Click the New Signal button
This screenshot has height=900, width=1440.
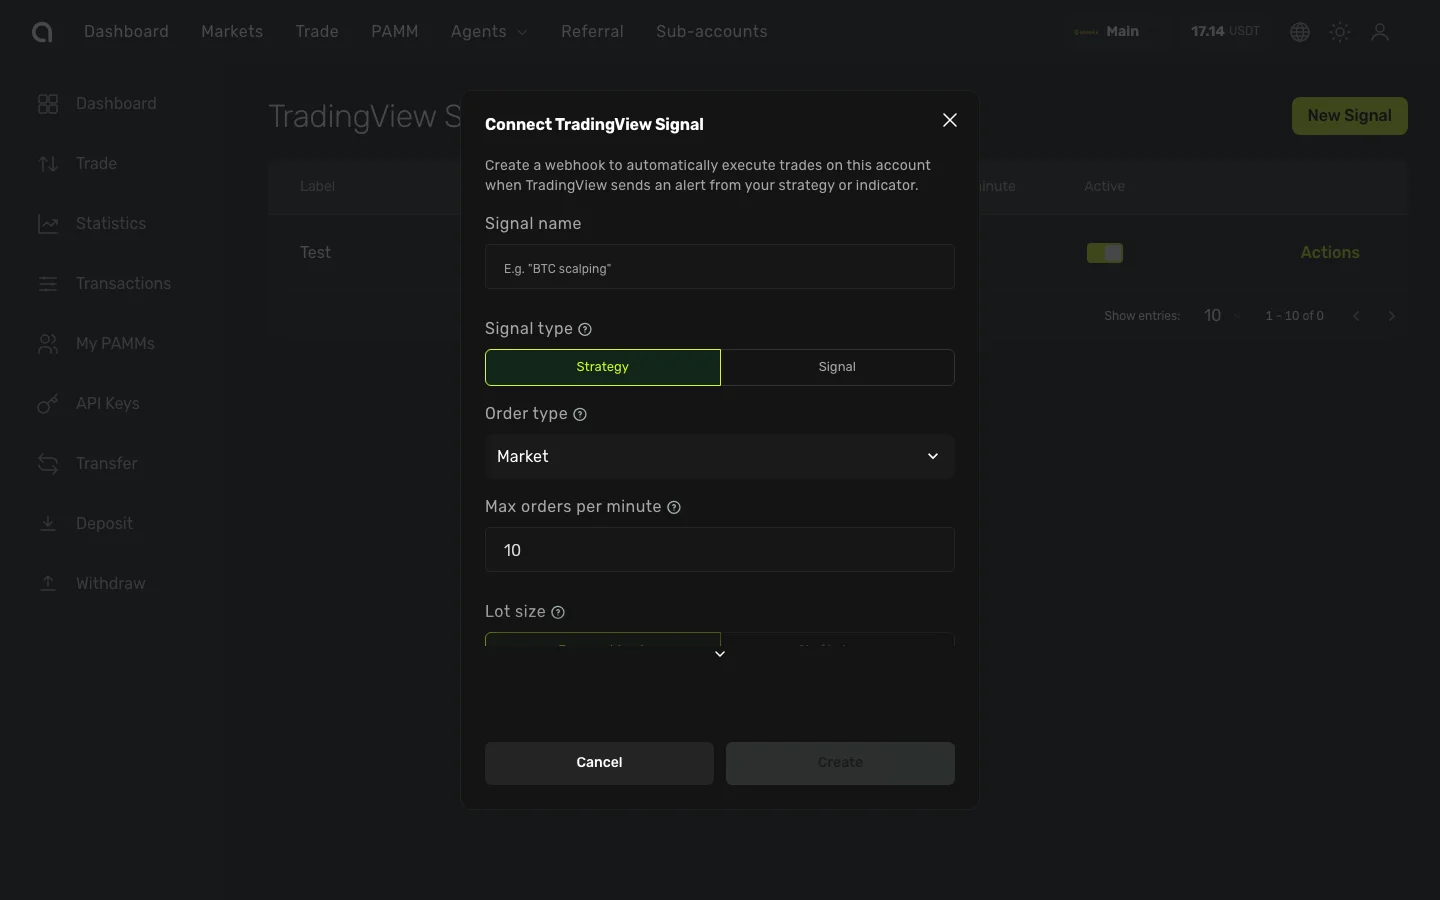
---
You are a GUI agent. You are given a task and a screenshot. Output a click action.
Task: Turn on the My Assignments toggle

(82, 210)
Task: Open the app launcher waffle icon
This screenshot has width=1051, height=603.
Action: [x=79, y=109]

_WHAT IS EXPECTED_
Please reproduce verbatim the section of the material that starts with the line containing "Click the New Signal button" and ends with the line containing "This screenshot has height=900, width=1440.", including both of those lines.

_SOLUTION BELOW_
Click the New Signal button
This screenshot has height=900, width=1440.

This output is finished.